**Goal:** Format the entries as a Markdown table with the columns Nr and Line, starting at the first line of the entries and ending at the line containing "coord(1017,207)". Leave out any blank lines.

**Entries for locating described items:**
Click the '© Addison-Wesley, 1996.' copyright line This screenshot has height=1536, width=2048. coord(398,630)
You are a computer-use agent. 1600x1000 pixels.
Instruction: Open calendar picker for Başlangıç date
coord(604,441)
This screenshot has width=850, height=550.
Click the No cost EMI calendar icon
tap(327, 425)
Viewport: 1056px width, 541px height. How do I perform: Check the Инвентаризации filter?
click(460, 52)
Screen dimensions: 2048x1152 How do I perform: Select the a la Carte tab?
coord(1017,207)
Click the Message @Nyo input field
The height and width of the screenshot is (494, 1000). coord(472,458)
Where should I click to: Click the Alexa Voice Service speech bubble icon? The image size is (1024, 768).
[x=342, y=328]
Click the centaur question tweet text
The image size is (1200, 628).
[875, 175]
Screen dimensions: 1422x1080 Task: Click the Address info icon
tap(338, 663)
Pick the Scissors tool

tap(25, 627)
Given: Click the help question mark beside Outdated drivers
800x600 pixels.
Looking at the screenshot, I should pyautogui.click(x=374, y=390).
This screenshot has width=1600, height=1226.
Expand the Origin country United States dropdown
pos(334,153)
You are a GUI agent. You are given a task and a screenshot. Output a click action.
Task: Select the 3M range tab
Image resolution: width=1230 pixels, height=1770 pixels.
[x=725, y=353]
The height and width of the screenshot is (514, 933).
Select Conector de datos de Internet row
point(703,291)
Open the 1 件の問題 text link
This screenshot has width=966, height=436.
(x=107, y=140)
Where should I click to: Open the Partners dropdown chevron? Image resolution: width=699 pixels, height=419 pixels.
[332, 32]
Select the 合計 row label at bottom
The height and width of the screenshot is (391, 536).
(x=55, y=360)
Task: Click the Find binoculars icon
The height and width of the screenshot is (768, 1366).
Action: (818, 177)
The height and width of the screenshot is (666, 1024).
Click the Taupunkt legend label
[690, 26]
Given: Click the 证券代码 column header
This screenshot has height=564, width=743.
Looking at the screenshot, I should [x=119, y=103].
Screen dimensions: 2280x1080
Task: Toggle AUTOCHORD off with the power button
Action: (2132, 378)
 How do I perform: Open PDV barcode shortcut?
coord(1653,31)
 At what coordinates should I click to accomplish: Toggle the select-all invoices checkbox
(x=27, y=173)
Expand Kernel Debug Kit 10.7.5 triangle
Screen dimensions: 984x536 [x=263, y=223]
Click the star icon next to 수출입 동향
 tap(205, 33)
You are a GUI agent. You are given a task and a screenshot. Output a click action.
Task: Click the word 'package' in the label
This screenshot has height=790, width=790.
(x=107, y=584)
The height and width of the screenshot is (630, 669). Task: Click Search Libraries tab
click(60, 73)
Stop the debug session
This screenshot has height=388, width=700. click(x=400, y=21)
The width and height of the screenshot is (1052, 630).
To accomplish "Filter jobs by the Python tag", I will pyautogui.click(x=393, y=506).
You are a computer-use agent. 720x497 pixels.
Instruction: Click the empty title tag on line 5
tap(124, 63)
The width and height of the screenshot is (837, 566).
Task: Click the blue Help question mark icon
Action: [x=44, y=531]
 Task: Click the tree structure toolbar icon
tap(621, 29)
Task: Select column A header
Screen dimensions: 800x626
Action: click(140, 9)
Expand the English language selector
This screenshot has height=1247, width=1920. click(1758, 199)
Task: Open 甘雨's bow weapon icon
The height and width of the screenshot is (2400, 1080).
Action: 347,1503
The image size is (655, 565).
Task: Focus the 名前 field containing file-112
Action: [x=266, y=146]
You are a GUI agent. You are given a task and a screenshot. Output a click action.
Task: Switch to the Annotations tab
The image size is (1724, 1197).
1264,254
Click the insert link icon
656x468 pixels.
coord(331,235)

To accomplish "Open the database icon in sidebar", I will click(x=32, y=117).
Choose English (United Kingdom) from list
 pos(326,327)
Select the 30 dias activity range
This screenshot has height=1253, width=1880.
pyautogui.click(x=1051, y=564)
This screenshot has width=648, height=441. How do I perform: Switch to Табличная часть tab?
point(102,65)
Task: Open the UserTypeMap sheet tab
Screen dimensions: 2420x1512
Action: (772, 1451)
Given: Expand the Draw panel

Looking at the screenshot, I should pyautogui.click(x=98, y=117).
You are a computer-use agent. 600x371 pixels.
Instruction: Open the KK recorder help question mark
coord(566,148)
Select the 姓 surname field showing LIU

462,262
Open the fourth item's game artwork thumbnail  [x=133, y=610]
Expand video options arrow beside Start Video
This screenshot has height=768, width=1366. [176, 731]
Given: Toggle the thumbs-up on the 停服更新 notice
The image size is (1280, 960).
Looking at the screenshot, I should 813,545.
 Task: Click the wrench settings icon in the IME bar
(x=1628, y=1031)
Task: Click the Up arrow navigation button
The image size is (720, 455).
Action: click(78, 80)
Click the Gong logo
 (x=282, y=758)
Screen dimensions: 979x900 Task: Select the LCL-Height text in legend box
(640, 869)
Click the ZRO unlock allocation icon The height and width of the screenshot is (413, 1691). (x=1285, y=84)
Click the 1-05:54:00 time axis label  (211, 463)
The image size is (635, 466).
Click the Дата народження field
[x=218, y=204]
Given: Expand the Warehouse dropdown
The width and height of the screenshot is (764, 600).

**Answer:**
| Nr | Line |
|---|---|
| 1 | Click the '© Addison-Wesley, 1996.' copyright line This screenshot has height=1536, width=2048. coord(398,630) |
| 2 | You are a computer-use agent. 1600x1000 pixels. |
| 3 | Instruction: Open calendar picker for Başlangıç date |
| 4 | coord(604,441) |
| 5 | This screenshot has width=850, height=550. |
| 6 | Click the No cost EMI calendar icon |
| 7 | tap(327, 425) |
| 8 | Viewport: 1056px width, 541px height. How do I perform: Check the Инвентаризации filter? |
| 9 | click(460, 52) |
| 10 | Screen dimensions: 2048x1152 How do I perform: Select the a la Carte tab? |
| 11 | coord(1017,207) |